Visit secondary sources of information – Unlike primary sources, secondary law or sources of information are bound to help you understand how your specific scenario is also relevant for a much broader context. What’s more, once you start browsing through secondary sources of information, it will be far easier for you to visit primary sources that are relevant to your particular scenario and can help you gain greater understanding for the scope in question.

By consulting secondary sources of information, it will also be possible for you to get references to citations and statutes that will help you gain the right information regarding your legal research.

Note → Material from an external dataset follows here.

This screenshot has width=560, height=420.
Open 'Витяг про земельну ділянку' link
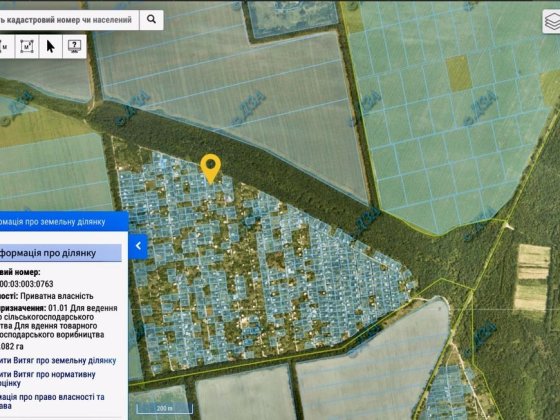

Identify relevant information – Once you have done your fair share of research through secondary sources, it will be far easier for you to identify relevant statutes that will help you in gaining the information that you need for your legal research of a particular scope, question, or scenario. By identifying relevant statutes, you can get into greater detail and start browsing through to find other sections that may be relevant or could potentially add value to your legal research.

In addition to finding the right statutes for the legal research of your particular scenario, you can also browse through cases in digests and find ones that may contain relevant information to ensure that all aspects of research are covered.

Keep records – Keeping track of all of the documents that you have already been through is extremely essential to ensure that you do not have to resort to the same cases and documents over and over again. It’s also important to note that you must do so regardless of whether or not you have retrieved any relevant information from the source.

Now that you know of all of the steps that you need to follow to conduct research the traditional way, it will be easy for you to figure out how you want to proceed with looking for legal information, encourages Mr. Blanchard.

*** Mr. William B. Blanchard (“Bill Blanchard”) is a real estate attorney with offices in Illinois. William Blanchard specializes in representing real estate clients for purchases and sales, as well as home owner real estate tax assessment appeals.